LAWS(CE)-2001-12-101

CC Vs. RANGA ALLOYS LTD.

Decided On December 11, 2001
Cc Appellant
V/S
Ranga Alloys Ltd. Respondents

JUDGEMENT

(1.) THE Revenue has filed this appeal against order in appeal No. C3/121/97 dated 30.7.1997 by which the Commissioner (Appeals) had allowed the appeal of the assessee and granted them refund. The Revenue is aggrieved by this order on the ground that the respondent had imported 1 number of used foundry equipment lot vide BE No. 51334 dated 17.10.1995 for the clearance of the same under sub heading 8479.89 and claiming the benefit under Notification No. 49/95. The value of the goods for the purpose of assessment was arrived at after following the instructions and standing orders issued in this regard. On examination of the matter it appeared that the respondent's claim for the benefit of Notification No. 49/95 cannot be allowed as no commodity was produced by using this machine. Meanwhile the importer submitted a letter requesting for assessment of the goods under sub -heading No. 8428.39 read with Notification No. 49/95 at the basic customs duty @ 25%. The Revenue has submitted that the matter was examined in detail and a speaking order dated 28.11.1954 was passed disallowing the benefit of Notification No. 49/95 and the respondent went in appeal before the Commissioner (Appeals) who vide order in appeal dated 1.3.1996 allowed the appeal classifying the goods under sub -heading 8428.39 read with Notification No. 49/95. The Commissioner (Appeals) also allowed refund to the respondent subject to the refund procedure as envisaged under Section 2(a) of the Customs Act, 1962. Accordingly party filed refund claim and the refund claim was examined in detail and the party was asked to clarify (a) as to how the claim can be admitted after piry of six months as provided for under Section 27 of the Customs Act, 1962 as the duty was not paid under protest and refund claim was filed after the expiry of six months (b) as to how the doctrine of unjust enrichment was not attracted and the respondent was also asked to produce evidence of their account to substantiate that excess burden of duty has not been recorded as expenditure.

(2.) THE Commissioner (Appeals) has held that the concept of unjust enrichment is not applicable for captive consumption and for this he has relied upon the Judgment rendered in the case of Solar Pesticides rendered by the Hon'ble Bombay High Court which was then pending before the Hon'ble Apex Court.
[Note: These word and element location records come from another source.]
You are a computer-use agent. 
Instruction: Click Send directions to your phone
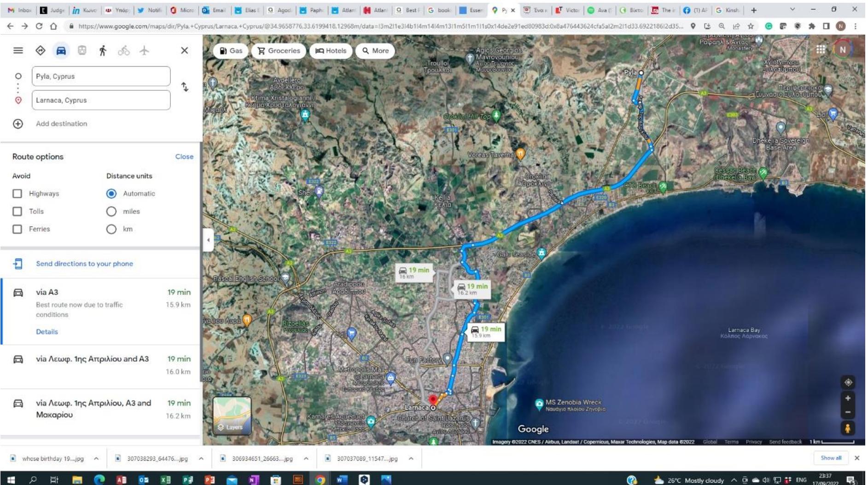[84, 264]
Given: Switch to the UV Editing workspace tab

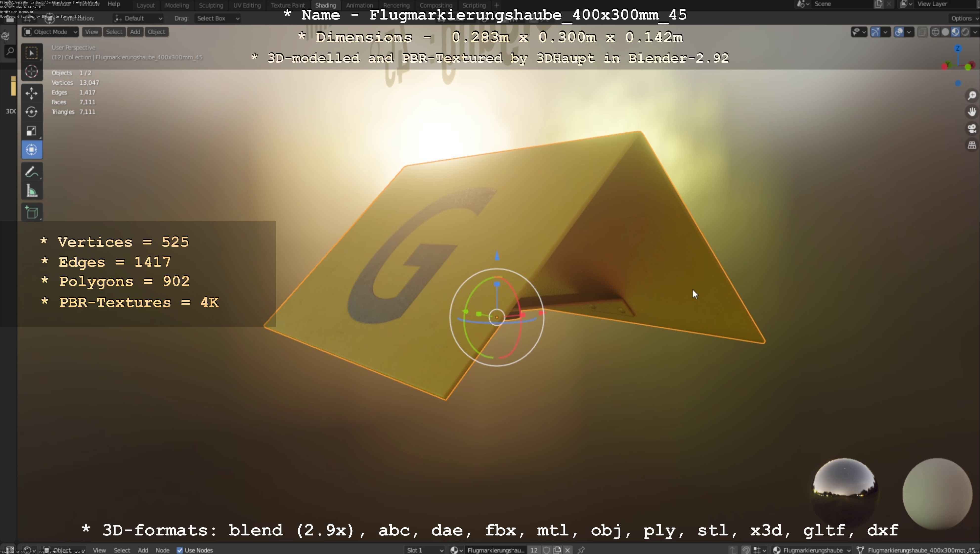Looking at the screenshot, I should point(247,5).
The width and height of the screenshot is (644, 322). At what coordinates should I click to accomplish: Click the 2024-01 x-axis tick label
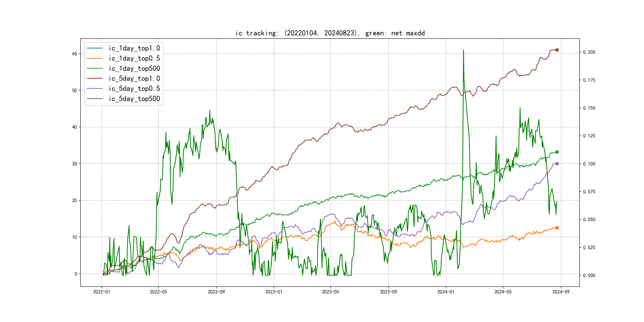pyautogui.click(x=446, y=292)
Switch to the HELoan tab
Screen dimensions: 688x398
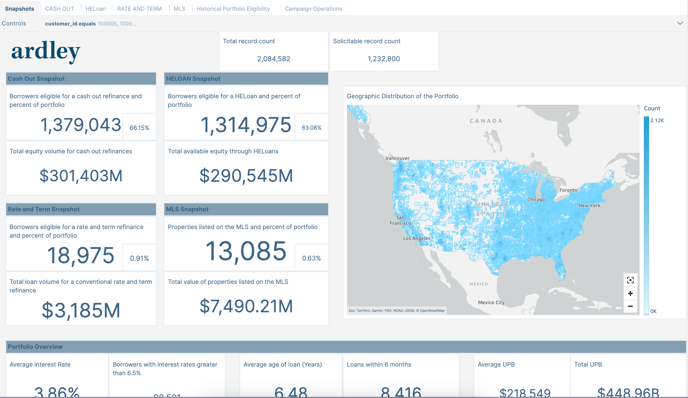coord(96,9)
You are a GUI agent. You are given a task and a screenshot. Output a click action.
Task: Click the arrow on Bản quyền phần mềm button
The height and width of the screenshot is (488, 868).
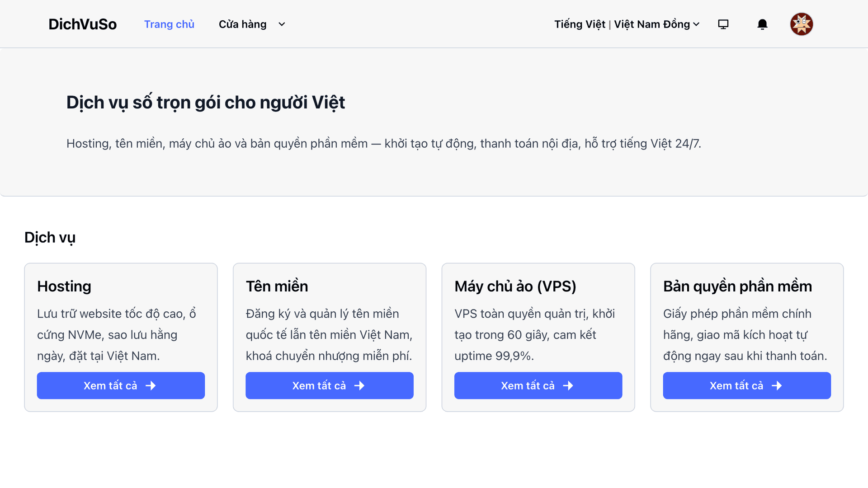point(777,385)
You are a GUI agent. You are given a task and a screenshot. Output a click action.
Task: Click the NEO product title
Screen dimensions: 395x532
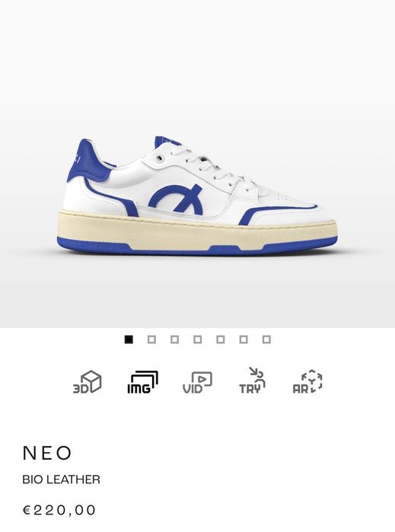pyautogui.click(x=47, y=453)

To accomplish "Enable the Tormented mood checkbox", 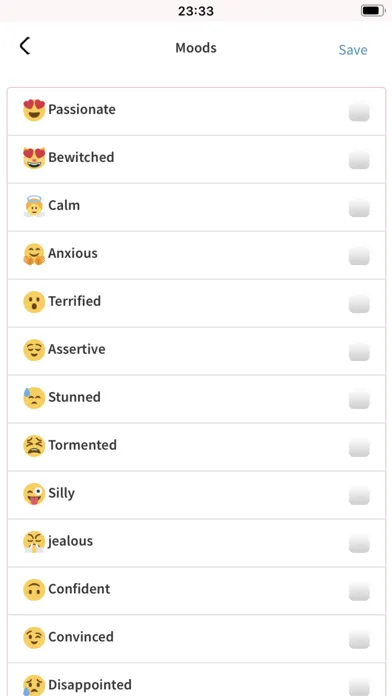I will tap(359, 447).
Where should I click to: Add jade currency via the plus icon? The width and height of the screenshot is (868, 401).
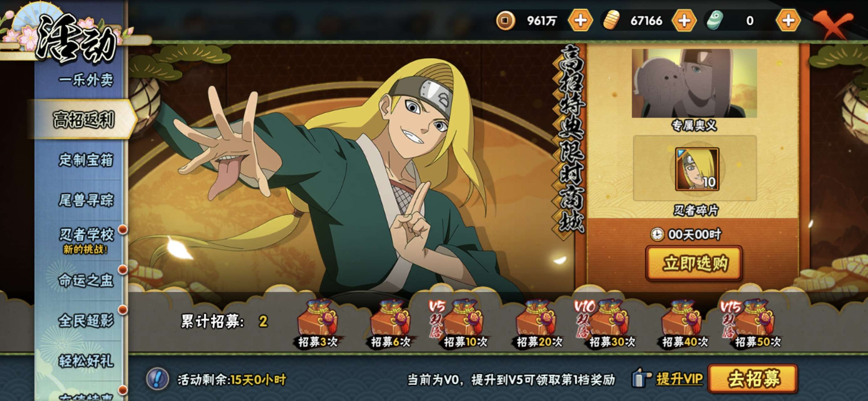click(788, 21)
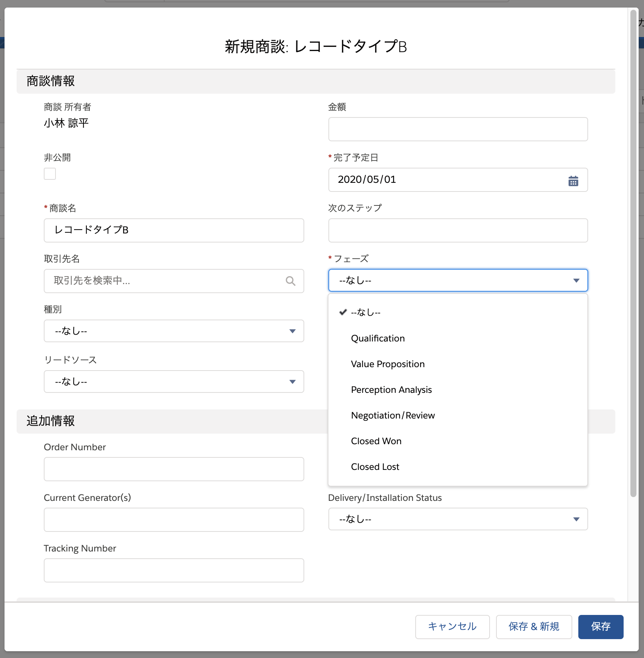This screenshot has width=644, height=658.
Task: Open the リードソース dropdown
Action: coord(174,382)
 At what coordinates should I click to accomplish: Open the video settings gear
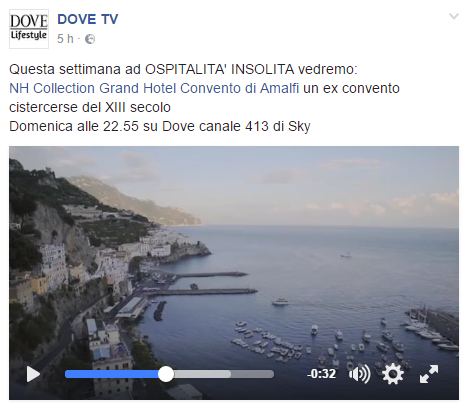393,374
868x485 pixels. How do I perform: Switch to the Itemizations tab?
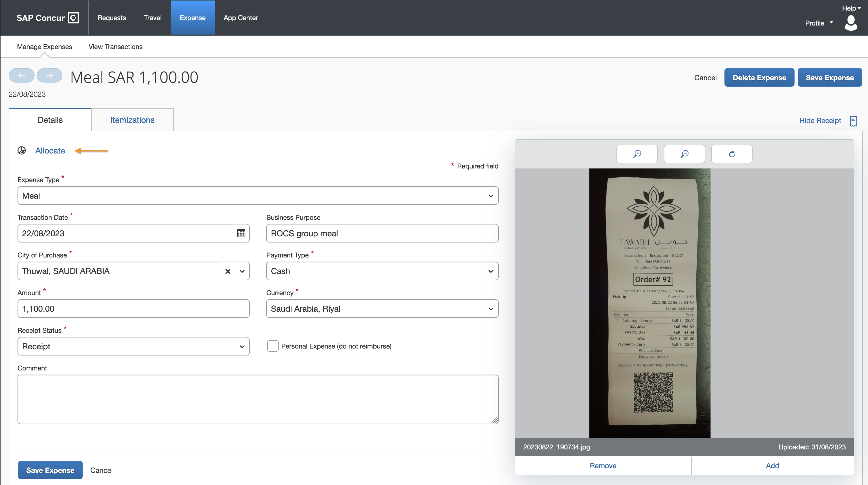[x=132, y=120]
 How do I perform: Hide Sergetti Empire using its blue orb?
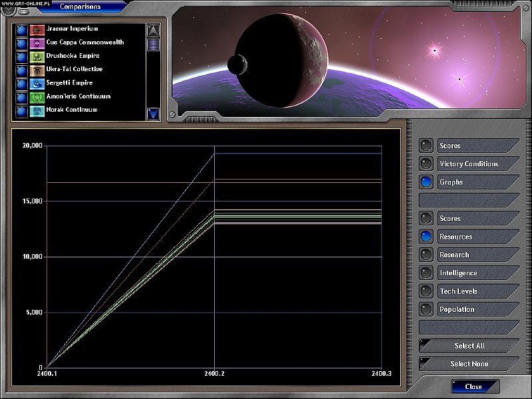pos(21,83)
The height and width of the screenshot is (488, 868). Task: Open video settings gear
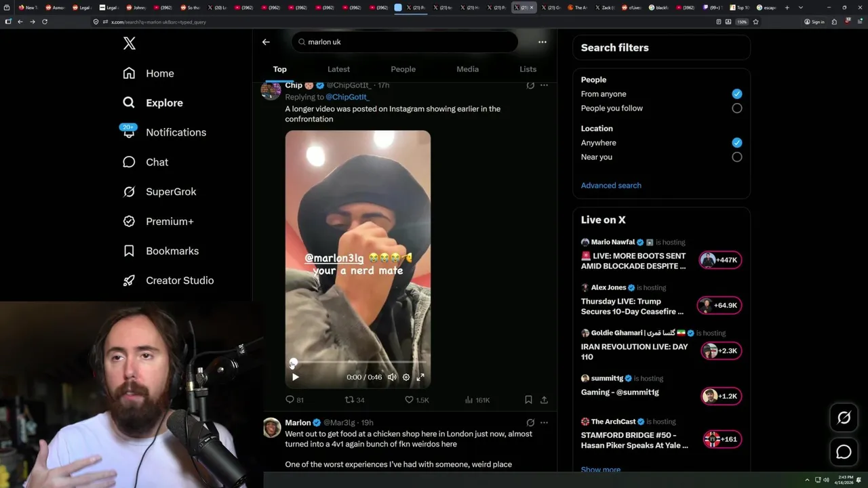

(3.) THE learned SDR Shri GS Menon reiterated the grounds of appeal and stated that the since the doctrine of unjust enrichment is applicable even to the goods captively consumed and since the Judgment rendered by the Bombay High Court in the case of Solar Pesticides (supra) has been set aside by the Hon'ble Apex Court in the case of UOI v. Solar Pesticides , the incidence of duty is considered to have been passed on which raw material imported and captively consumed by the assessee for manufacture of the finished product. Doctrine of unjust enrichment is applicable even in eases of captive consumption within the meaning of Section 27(1) of the Customs Act.